Das Konzept von PL1 wird also übertragen auf eine neue Spielwelt. Es fühlt sich bekannt an, wird aber von einer ganz anderen Seite angegangen.
Versorgungswürfel werden weggenommen, nicht Seuchenwürfel hinzugelegt.
Städte verlieren an Bevölkerung, ein Bedrohungslevel wird nicht erhöht.
Die grafische Untermalung ist hervorragend gelungen. Während PL1 passend zum Setting steril wirkte, sind die Karten hier verdreckt, die Charaktere sind von der Apokalypse deutlich gezeichnet. Zu den Charakteren selber habe ich weniger den Zugang gefunden – waren diese für mich eher leere Hüllen, während ich zu meinem Sanitäter in PL1 eine viel intensivere Beziehung aufbauen konnte.
Die Story wird durch das Finden und Vorlesen von diversen Aktennotizen erzählt, was bei mir nicht immer die gewünschte Immersion hervorrufen konnte. Dies geschah vielmehr im Spielerischen: es wurde aufgebaut und entdeckt, was sich für mich viel konstruktiver anfühlte als in PL1.
Die Freiheitsgrade bei der Erkundung haben allerdings auch einen Preis. Da das Spiel nicht weiß, wo man steht und welche Städte schon erkundet sind, ist für die Erstellung des Kartendecks ein höherer Verwaltungsaufwand notwendig, was möglicherweise manch einem sauer aufstoßen könnte.

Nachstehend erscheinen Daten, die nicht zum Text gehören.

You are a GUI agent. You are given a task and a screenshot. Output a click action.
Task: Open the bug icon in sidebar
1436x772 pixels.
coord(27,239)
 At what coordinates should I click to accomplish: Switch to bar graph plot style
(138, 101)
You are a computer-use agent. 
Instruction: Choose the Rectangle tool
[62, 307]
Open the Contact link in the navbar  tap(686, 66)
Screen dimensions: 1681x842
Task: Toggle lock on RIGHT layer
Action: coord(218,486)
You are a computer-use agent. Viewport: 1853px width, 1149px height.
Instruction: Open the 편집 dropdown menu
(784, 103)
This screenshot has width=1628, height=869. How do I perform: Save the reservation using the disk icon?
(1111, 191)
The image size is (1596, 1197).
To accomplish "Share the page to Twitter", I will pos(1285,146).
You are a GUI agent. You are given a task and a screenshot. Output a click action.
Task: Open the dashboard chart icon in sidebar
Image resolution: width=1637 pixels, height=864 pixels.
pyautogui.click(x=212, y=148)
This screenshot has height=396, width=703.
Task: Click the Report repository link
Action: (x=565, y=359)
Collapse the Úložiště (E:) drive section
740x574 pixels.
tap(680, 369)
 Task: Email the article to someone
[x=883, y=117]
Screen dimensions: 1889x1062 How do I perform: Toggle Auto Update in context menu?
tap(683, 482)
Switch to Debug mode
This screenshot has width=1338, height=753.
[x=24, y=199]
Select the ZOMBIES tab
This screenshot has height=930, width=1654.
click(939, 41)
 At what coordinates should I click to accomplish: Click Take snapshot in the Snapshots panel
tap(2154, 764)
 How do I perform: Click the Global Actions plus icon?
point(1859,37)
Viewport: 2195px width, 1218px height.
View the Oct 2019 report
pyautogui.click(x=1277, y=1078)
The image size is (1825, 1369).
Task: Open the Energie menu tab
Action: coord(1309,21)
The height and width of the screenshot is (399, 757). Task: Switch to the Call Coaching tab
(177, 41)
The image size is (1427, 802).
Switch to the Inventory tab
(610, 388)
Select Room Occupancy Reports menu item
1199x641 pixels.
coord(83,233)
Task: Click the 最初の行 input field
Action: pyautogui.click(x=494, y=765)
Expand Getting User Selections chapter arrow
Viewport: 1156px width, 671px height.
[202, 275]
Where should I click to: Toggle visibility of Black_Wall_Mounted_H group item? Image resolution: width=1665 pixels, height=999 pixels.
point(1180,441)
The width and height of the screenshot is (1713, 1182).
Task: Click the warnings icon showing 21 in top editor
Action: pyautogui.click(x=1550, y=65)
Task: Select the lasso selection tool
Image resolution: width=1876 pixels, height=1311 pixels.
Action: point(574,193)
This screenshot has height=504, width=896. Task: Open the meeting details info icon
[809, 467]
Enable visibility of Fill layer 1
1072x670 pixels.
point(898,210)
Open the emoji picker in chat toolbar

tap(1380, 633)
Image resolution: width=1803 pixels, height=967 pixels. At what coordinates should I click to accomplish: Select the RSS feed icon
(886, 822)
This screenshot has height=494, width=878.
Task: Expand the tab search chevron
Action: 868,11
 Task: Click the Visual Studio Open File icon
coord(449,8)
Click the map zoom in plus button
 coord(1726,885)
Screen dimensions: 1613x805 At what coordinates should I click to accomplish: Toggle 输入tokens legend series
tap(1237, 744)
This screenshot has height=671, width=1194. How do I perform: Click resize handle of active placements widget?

Wir erlebten unsere Geschichte zu zweit und empfanden die uns gestellten Herausforderungen fast zu einfach, gerade wenn man sie mit PL1 vergleicht. Dies ist aber auch der Möglichkeit geschuldet, dass man viel mehr Manipulationsmöglichkeiten hat und somit schlimmere Katastrophen besser einplanen, teilweise sogar verhindern kann. Gestört hat es mich nicht: ich gewinne ja gerne und es war trotzdem noch häufig genug spannend. Außerdem wurden dadurch die in PL1 nervigen Wiederholungsspiele vermieden.
Für wen ist also PL2? Wer PL1 mochte, wird wahrscheinlich auch PL2 mögen. Die große Stärke des Legacykonzepts, die Unbekannte, wurde noch weiter ausgebaut. Die Geschichte wird stimmig fortgeführt und einzig die Erwartungshaltung könnte einem einen Strich durch die Rechnung machen. Vielleicht wäre es besser, PL2 mit Seafall zu vergleichen, um einer Enttäuschung vorzubeugen.
Pandemie Legacy spiele ich nicht, weil Pandemie so eine tolle Mechanik hat, sondern weil in jeder Partie die Mechanik verändert wird und mir neue Möglichkeiten eröffnet werden. Season 2 finde ich vom Spielablauf besser als Season 1 – es fehlte nur eines: die große Überraschung, die uns in Season 1 noch die ganze Zeit begleitete.
PS: PL2 kann man unabhängig von der ersten Staffel genießen, doch wie bei einer Serie baut die Geschichte auf PL1 auf. Von daher wäre es ratsam, zumindest eine ungefähre Ahnung über den Storyarc von PL1 zu haben.